EXERCISE REQUIREMENTS:
Each record should appear again in the response exactly as it does in the original.

MATERIAL SUPPLIED:
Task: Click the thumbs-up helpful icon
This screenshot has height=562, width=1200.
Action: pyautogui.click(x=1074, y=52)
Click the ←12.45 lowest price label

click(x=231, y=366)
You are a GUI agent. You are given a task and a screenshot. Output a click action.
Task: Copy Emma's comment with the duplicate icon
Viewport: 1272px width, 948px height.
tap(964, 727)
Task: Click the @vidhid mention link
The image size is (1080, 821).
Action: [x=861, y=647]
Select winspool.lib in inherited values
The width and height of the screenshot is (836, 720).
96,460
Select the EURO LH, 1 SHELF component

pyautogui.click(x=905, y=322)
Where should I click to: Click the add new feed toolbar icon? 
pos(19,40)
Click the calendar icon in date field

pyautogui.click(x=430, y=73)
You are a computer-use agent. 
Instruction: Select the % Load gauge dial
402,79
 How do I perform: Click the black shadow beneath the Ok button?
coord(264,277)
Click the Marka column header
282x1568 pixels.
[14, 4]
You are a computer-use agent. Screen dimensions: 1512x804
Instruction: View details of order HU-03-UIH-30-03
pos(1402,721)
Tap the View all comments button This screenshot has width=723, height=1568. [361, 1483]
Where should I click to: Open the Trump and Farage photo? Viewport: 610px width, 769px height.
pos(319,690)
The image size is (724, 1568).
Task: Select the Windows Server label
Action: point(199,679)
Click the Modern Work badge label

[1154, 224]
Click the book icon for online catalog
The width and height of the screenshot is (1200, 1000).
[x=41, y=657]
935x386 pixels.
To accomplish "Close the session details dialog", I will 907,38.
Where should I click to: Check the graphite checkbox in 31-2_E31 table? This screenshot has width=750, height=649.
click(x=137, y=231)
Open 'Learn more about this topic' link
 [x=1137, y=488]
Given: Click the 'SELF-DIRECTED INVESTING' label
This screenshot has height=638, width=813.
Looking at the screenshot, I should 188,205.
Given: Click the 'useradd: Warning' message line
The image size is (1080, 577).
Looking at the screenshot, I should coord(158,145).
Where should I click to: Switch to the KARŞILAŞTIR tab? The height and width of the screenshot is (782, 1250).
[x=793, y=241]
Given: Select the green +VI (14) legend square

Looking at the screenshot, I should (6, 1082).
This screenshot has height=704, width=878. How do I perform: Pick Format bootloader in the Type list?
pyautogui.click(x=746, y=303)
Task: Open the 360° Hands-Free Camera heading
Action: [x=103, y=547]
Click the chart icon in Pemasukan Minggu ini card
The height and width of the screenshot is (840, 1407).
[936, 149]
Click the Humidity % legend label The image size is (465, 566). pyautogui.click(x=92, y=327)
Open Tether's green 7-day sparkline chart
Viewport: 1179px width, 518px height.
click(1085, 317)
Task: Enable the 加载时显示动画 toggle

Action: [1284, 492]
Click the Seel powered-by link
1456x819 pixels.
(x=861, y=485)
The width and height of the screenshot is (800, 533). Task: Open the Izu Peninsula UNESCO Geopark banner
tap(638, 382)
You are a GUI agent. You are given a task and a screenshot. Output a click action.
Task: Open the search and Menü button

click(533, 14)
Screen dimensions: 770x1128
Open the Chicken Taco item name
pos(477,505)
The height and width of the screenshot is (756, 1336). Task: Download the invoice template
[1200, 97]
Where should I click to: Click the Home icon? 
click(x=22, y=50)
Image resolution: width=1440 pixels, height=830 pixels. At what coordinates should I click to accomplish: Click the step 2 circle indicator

RESULT OF THIS EXERCISE:
Task: Click the thumbs-up helpful icon
This screenshot has height=562, width=1200.
Action: pyautogui.click(x=1074, y=52)
Click the ←12.45 lowest price label

click(x=231, y=366)
You are a GUI agent. You are given a task and a screenshot. Output a click action.
Task: Copy Emma's comment with the duplicate icon
Viewport: 1272px width, 948px height.
tap(964, 727)
Task: Click the @vidhid mention link
The image size is (1080, 821).
Action: [x=861, y=647]
Select winspool.lib in inherited values
The width and height of the screenshot is (836, 720).
96,460
Select the EURO LH, 1 SHELF component

pyautogui.click(x=905, y=322)
Where should I click to: Click the add new feed toolbar icon? 
pos(19,40)
Click the calendar icon in date field

pyautogui.click(x=430, y=73)
You are a computer-use agent. 
Instruction: Select the % Load gauge dial
402,79
 How do I perform: Click the black shadow beneath the Ok button?
coord(264,277)
Click the Marka column header
282x1568 pixels.
[14, 4]
You are a computer-use agent. Screen dimensions: 1512x804
Instruction: View details of order HU-03-UIH-30-03
pos(1402,721)
Tap the View all comments button This screenshot has width=723, height=1568. [361, 1483]
Where should I click to: Open the Trump and Farage photo? Viewport: 610px width, 769px height.
pos(319,690)
The image size is (724, 1568).
Task: Select the Windows Server label
Action: point(199,679)
Click the Modern Work badge label

[1154, 224]
Click the book icon for online catalog
The width and height of the screenshot is (1200, 1000).
[x=41, y=657]
935x386 pixels.
To accomplish "Close the session details dialog", I will 907,38.
Where should I click to: Check the graphite checkbox in 31-2_E31 table? This screenshot has width=750, height=649.
click(x=137, y=231)
Open 'Learn more about this topic' link
 [x=1137, y=488]
Given: Click the 'SELF-DIRECTED INVESTING' label
This screenshot has height=638, width=813.
Looking at the screenshot, I should 188,205.
Given: Click the 'useradd: Warning' message line
The image size is (1080, 577).
Looking at the screenshot, I should coord(158,145).
Where should I click to: Switch to the KARŞILAŞTIR tab? The height and width of the screenshot is (782, 1250).
[x=793, y=241]
Given: Select the green +VI (14) legend square

Looking at the screenshot, I should (6, 1082).
This screenshot has height=704, width=878. How do I perform: Pick Format bootloader in the Type list?
pyautogui.click(x=746, y=303)
Task: Open the 360° Hands-Free Camera heading
Action: [x=103, y=547]
Click the chart icon in Pemasukan Minggu ini card
The height and width of the screenshot is (840, 1407).
[936, 149]
Click the Humidity % legend label The image size is (465, 566). pyautogui.click(x=92, y=327)
Open Tether's green 7-day sparkline chart
Viewport: 1179px width, 518px height.
click(1085, 317)
Task: Enable the 加载时显示动画 toggle

Action: [1284, 492]
Click the Seel powered-by link
1456x819 pixels.
(x=861, y=485)
The width and height of the screenshot is (800, 533). Task: Open the Izu Peninsula UNESCO Geopark banner
tap(638, 382)
You are a GUI agent. You are given a task and a screenshot. Output a click action.
Task: Open the search and Menü button

click(533, 14)
Screen dimensions: 770x1128
Open the Chicken Taco item name
pos(477,505)
The height and width of the screenshot is (756, 1336). Task: Download the invoice template
[1200, 97]
Where should I click to: Click the Home icon? 
click(x=22, y=50)
Image resolution: width=1440 pixels, height=830 pixels. At what coordinates should I click to accomplish: Click the step 2 circle indicator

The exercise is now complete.